BEGIN SUPPLIED ENTRIES

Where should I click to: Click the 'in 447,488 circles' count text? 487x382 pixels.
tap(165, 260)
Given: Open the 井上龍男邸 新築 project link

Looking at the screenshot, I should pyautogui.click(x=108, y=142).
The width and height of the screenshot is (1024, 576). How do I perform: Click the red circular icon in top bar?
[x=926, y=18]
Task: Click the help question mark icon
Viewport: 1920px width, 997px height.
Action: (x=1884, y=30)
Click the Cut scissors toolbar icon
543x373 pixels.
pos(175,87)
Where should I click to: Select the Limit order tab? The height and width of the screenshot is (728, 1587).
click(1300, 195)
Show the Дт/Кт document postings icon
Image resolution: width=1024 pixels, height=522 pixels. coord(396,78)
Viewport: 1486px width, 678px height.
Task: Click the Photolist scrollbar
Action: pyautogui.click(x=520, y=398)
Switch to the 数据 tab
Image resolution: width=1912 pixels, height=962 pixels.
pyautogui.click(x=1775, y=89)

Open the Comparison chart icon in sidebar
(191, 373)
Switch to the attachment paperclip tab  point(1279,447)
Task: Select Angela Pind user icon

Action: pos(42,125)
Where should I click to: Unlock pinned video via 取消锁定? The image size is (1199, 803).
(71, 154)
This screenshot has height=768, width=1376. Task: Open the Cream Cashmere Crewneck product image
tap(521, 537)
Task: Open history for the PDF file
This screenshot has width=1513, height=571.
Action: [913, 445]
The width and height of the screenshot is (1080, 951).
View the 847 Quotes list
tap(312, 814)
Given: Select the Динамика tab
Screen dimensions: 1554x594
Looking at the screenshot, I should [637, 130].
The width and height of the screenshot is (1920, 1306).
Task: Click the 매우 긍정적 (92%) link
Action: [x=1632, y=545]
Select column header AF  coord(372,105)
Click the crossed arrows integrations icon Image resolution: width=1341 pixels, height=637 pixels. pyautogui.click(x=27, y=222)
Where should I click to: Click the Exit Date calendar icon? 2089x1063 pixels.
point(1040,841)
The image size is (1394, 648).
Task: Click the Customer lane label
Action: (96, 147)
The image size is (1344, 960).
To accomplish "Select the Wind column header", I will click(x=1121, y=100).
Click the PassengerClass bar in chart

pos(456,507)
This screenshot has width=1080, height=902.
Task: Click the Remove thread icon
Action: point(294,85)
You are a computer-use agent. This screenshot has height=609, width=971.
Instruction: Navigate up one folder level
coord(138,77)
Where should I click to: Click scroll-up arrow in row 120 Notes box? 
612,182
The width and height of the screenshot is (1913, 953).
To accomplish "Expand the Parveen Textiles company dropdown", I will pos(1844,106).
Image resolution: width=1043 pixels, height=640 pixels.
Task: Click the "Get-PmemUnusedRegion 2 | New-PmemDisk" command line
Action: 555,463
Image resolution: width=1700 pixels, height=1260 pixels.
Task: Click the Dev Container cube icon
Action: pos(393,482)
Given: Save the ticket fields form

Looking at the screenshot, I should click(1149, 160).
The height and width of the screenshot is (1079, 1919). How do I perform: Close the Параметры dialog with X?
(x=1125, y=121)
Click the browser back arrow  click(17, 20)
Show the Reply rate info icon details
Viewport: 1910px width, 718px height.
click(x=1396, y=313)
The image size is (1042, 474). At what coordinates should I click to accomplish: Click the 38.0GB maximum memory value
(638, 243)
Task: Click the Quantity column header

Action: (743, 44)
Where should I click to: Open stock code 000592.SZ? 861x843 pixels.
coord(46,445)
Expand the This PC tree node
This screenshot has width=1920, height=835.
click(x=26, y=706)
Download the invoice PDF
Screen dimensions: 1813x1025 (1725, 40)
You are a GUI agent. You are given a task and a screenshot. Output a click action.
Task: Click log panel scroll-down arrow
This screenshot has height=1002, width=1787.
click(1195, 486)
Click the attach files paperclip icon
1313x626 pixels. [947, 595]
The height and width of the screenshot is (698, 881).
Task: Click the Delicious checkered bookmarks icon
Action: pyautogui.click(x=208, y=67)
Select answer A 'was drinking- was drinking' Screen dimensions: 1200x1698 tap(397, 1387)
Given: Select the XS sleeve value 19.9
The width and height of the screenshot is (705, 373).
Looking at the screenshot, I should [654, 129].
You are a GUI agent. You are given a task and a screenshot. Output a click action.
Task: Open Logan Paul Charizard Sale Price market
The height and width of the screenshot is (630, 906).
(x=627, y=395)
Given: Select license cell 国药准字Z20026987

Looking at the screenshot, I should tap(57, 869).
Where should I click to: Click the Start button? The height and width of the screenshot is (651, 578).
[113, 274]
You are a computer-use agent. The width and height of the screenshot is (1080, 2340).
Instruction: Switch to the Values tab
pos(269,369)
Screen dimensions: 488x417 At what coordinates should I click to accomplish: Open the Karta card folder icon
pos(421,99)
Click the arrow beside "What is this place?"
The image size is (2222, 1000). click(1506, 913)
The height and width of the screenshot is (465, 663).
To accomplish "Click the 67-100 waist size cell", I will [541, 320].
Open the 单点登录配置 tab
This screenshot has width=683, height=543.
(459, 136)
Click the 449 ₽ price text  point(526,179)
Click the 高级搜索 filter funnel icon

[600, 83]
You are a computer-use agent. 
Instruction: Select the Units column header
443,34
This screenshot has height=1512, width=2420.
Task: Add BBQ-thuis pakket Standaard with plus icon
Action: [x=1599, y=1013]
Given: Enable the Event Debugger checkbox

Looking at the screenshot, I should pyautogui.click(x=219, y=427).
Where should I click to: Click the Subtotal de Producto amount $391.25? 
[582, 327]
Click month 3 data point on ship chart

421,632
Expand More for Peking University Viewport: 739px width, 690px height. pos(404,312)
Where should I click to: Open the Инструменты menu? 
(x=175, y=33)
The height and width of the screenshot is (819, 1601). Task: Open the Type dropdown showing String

END SUPPLIED ENTRIES

WHAT YOU NEED TO DO
What is needed is an exact transcription of every entry.

ANSWER SECTION
Where should I click to: Click the 'in 447,488 circles' count text? 487x382 pixels.
tap(165, 260)
Given: Open the 井上龍男邸 新築 project link

Looking at the screenshot, I should pyautogui.click(x=108, y=142).
The width and height of the screenshot is (1024, 576). How do I perform: Click the red circular icon in top bar?
[x=926, y=18]
Task: Click the help question mark icon
Viewport: 1920px width, 997px height.
Action: (x=1884, y=30)
Click the Cut scissors toolbar icon
543x373 pixels.
pos(175,87)
Where should I click to: Select the Limit order tab? The height and width of the screenshot is (728, 1587).
click(1300, 195)
Show the Дт/Кт document postings icon
Image resolution: width=1024 pixels, height=522 pixels. coord(396,78)
Viewport: 1486px width, 678px height.
Task: Click the Photolist scrollbar
Action: pyautogui.click(x=520, y=398)
Switch to the 数据 tab
Image resolution: width=1912 pixels, height=962 pixels.
pyautogui.click(x=1775, y=89)

Open the Comparison chart icon in sidebar
(191, 373)
Switch to the attachment paperclip tab  point(1279,447)
Task: Select Angela Pind user icon

Action: pos(42,125)
Where should I click to: Unlock pinned video via 取消锁定? The image size is (1199, 803).
(71, 154)
This screenshot has height=768, width=1376. Task: Open the Cream Cashmere Crewneck product image
tap(521, 537)
Task: Open history for the PDF file
This screenshot has width=1513, height=571.
Action: [913, 445]
The width and height of the screenshot is (1080, 951).
View the 847 Quotes list
tap(312, 814)
Given: Select the Динамика tab
Screen dimensions: 1554x594
Looking at the screenshot, I should [637, 130].
The width and height of the screenshot is (1920, 1306).
Task: Click the 매우 긍정적 (92%) link
Action: [x=1632, y=545]
Select column header AF  coord(372,105)
Click the crossed arrows integrations icon Image resolution: width=1341 pixels, height=637 pixels. pyautogui.click(x=27, y=222)
Where should I click to: Click the Exit Date calendar icon? 2089x1063 pixels.
point(1040,841)
The image size is (1394, 648).
Task: Click the Customer lane label
Action: (96, 147)
The image size is (1344, 960).
To accomplish "Select the Wind column header", I will click(x=1121, y=100).
Click the PassengerClass bar in chart

pos(456,507)
This screenshot has width=1080, height=902.
Task: Click the Remove thread icon
Action: point(294,85)
You are a computer-use agent. This screenshot has height=609, width=971.
Instruction: Navigate up one folder level
coord(138,77)
Where should I click to: Click scroll-up arrow in row 120 Notes box? 
612,182
The width and height of the screenshot is (1913, 953).
To accomplish "Expand the Parveen Textiles company dropdown", I will pos(1844,106).
Image resolution: width=1043 pixels, height=640 pixels.
Task: Click the "Get-PmemUnusedRegion 2 | New-PmemDisk" command line
Action: 555,463
Image resolution: width=1700 pixels, height=1260 pixels.
Task: Click the Dev Container cube icon
Action: pos(393,482)
Given: Save the ticket fields form

Looking at the screenshot, I should click(1149, 160).
The height and width of the screenshot is (1079, 1919). How do I perform: Close the Параметры dialog with X?
(x=1125, y=121)
Click the browser back arrow  click(17, 20)
Show the Reply rate info icon details
Viewport: 1910px width, 718px height.
click(x=1396, y=313)
The image size is (1042, 474). At what coordinates should I click to accomplish: Click the 38.0GB maximum memory value
(638, 243)
Task: Click the Quantity column header

Action: (743, 44)
Where should I click to: Open stock code 000592.SZ? 861x843 pixels.
coord(46,445)
Expand the This PC tree node
This screenshot has width=1920, height=835.
click(x=26, y=706)
Download the invoice PDF
Screen dimensions: 1813x1025 (1725, 40)
You are a GUI agent. You are given a task and a screenshot. Output a click action.
Task: Click log panel scroll-down arrow
This screenshot has height=1002, width=1787.
click(1195, 486)
Click the attach files paperclip icon
1313x626 pixels. [947, 595]
The height and width of the screenshot is (698, 881).
Task: Click the Delicious checkered bookmarks icon
Action: pyautogui.click(x=208, y=67)
Select answer A 'was drinking- was drinking' Screen dimensions: 1200x1698 tap(397, 1387)
Given: Select the XS sleeve value 19.9
The width and height of the screenshot is (705, 373).
Looking at the screenshot, I should [654, 129].
You are a GUI agent. You are given a task and a screenshot. Output a click action.
Task: Open Logan Paul Charizard Sale Price market
The height and width of the screenshot is (630, 906).
(x=627, y=395)
Given: Select license cell 国药准字Z20026987

Looking at the screenshot, I should tap(57, 869).
Where should I click to: Click the Start button? The height and width of the screenshot is (651, 578).
[113, 274]
You are a computer-use agent. The width and height of the screenshot is (1080, 2340).
Instruction: Switch to the Values tab
pos(269,369)
Screen dimensions: 488x417 At what coordinates should I click to accomplish: Open the Karta card folder icon
pos(421,99)
Click the arrow beside "What is this place?"
The image size is (2222, 1000). click(1506, 913)
The height and width of the screenshot is (465, 663).
To accomplish "Click the 67-100 waist size cell", I will [541, 320].
Open the 单点登录配置 tab
This screenshot has width=683, height=543.
(459, 136)
Click the 449 ₽ price text  point(526,179)
Click the 高级搜索 filter funnel icon

[600, 83]
You are a computer-use agent. 
Instruction: Select the Units column header
443,34
This screenshot has height=1512, width=2420.
Task: Add BBQ-thuis pakket Standaard with plus icon
Action: [x=1599, y=1013]
Given: Enable the Event Debugger checkbox

Looking at the screenshot, I should pyautogui.click(x=219, y=427).
Where should I click to: Click the Subtotal de Producto amount $391.25? 
[582, 327]
Click month 3 data point on ship chart

421,632
Expand More for Peking University Viewport: 739px width, 690px height. pos(404,312)
Where should I click to: Open the Инструменты menu? 
(x=175, y=33)
The height and width of the screenshot is (819, 1601). Task: Open the Type dropdown showing String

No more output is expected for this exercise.